Purple Frog

In the North of the Kingdom, a young man searches for work from before dawn until after midnight; until his skin loosens on his face and his hairline retreats wearily towards the crown of his head; until his eyes are patterned with red veins and his ears ring, but he finds nothing.

On a particularly gruelling Wednesday, the man leaves his house to think. To his surprise, at the bus stop he finds a large, ugly, purple frog. Its skin is glossy, its eyes are dark and, as the man watches, its thick tongue flicks out to catch an unsuspecting fly before returning to its mouth.

“I can help,” the frog says. The man blinks rapidly but the frog is still there, “Look over there and tell me what you see,” it continues. The man turns around to see a big house with two well-dressed children playing outside. They laugh as their dad chases them inside for tea. In the window stands a beautiful woman with soft, brown eyes and shiny black hair. She waves at the man and he turns away, feeling a familiar pressure behind his eyes.

“I see a happy family,” says the man, but when he turns back, the frog is gone. He marches home, burning with humiliation. That evening, he checks his bank balance, checks the cupboards, checks his emails, and lies with his ear to his wife’s swollen stomach in hope of hearing the heartbeat of his child. He doesn’t sleep.

By his sixth cup of coffee on Thursday, his pulse is pounding in his ears. He walks back to the bus stop. The frog isn’t there so he sits and watches the children at number 16 climb out of their dad’s car and listens as they talk over each other about a birthday party. The beautiful wife greets them on the porch, wearing a beaded dress, the colour of sunrise, and a jewel on her forehead. He feels the pressure return to his temples and blames the coffee. That evening, he drinks whisky instead, falls straight asleep and dreams of the purple frog.
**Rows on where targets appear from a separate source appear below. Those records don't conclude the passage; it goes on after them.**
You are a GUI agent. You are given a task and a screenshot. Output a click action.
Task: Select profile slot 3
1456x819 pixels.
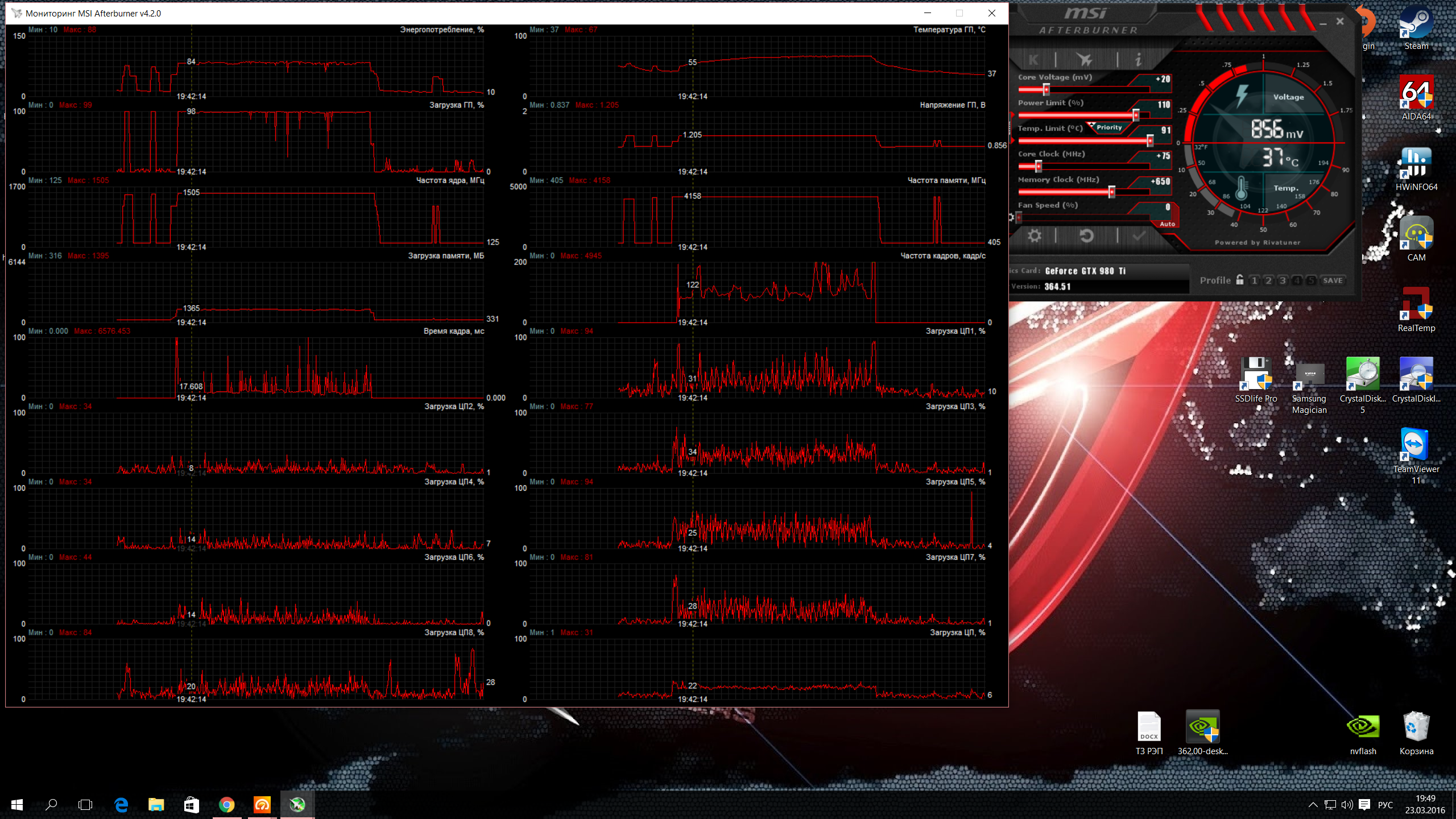coord(1283,280)
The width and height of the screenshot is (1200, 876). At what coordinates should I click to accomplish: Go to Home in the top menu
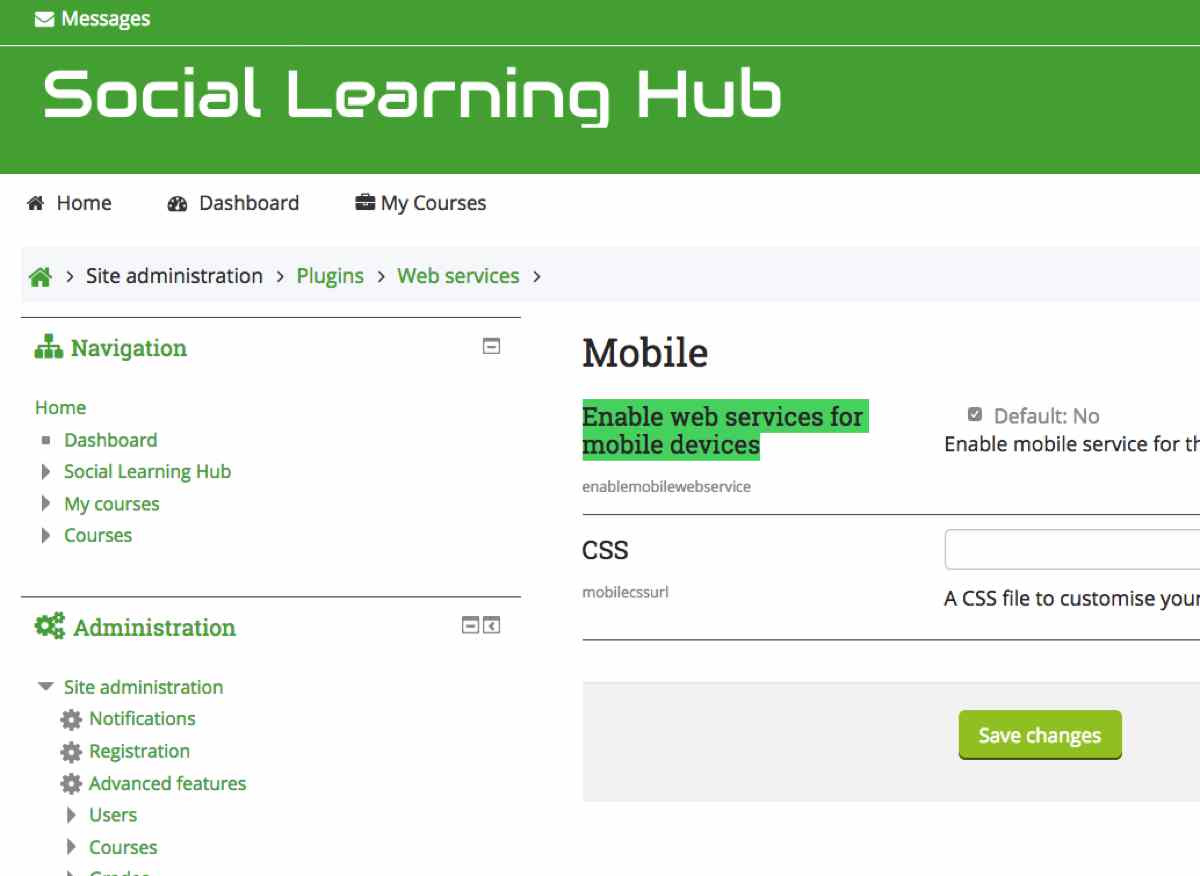[69, 203]
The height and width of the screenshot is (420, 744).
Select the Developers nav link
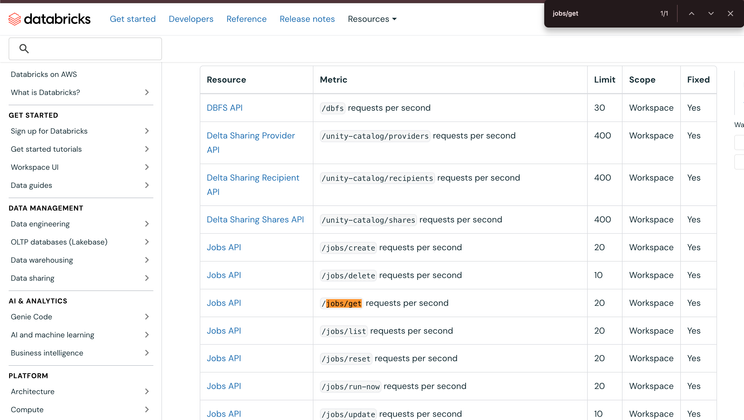pyautogui.click(x=190, y=19)
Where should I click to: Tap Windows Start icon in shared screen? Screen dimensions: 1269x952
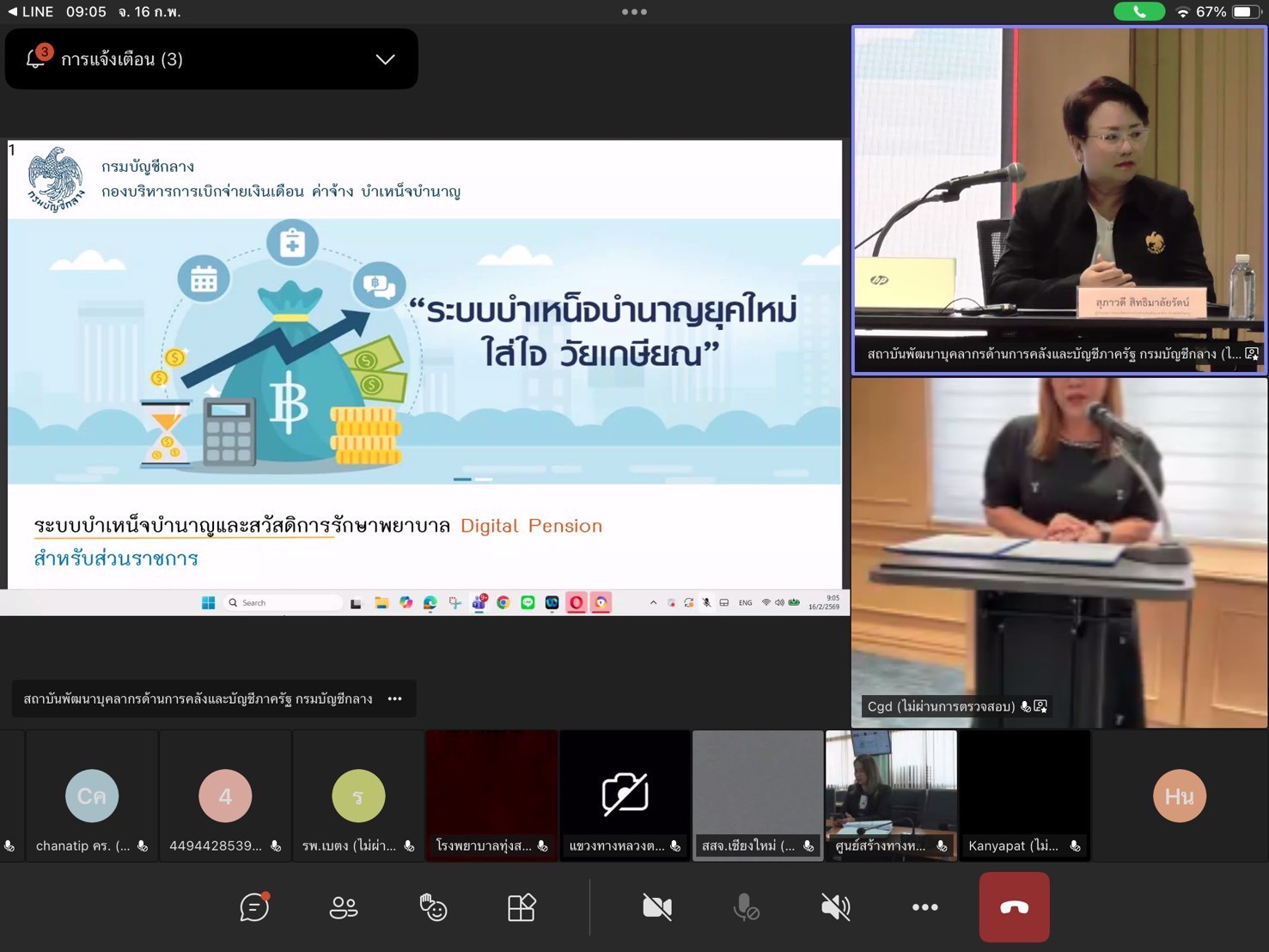click(x=208, y=603)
“Is this your country that you live in so unhappily?” it asks.

“Yes,” the man replies. “Can you help me?”

The frog seems to smile. “Tonight, go to their house, dressed in black, bring paper and a brick. Be ready to attack.”
The young man wakes, sweating. He opens the fridge and closes it again. He opens a catalogue and closes it again. He makes another coffee but leaves it on the side. His head pounds louder. He clenches his fists, pushing his nails deep into his palms and gasping briefly at the release but the pressure begins to build again. The clock strikes twelve as he leaves the house.

The frog sits at the bus stop and watches as the man pours his anger onto the paper. He ties it to the brick. By the time the house alarm sounds and the children are crying in their beds, the young man is half way home.

The following morning, the fridge is still empty. His wallet is still empty. He hears his wife’s cries from upstairs. The baby.

At the hospital, they are given a little room off a corridor where the man lets his wife squeeze his hand until it turns blue. When the midwife enters, the man recognises her immediately but the beautiful woman from number 16 doesn’t recognise him. He watches, dumb, for four hours as she carries his wife through her pain. He watches as she makes his wife laugh; as his wife squeezes her hands and calls her by her first name. He watches as the beautiful woman delivers his first born boy into the world.

Driving home, they see the father at number 16 silently usher his children into the house, which now has a star-shaped hole in one window. He looks fearfully up and down the street before passing a hand over his eyes and pulling the door shut.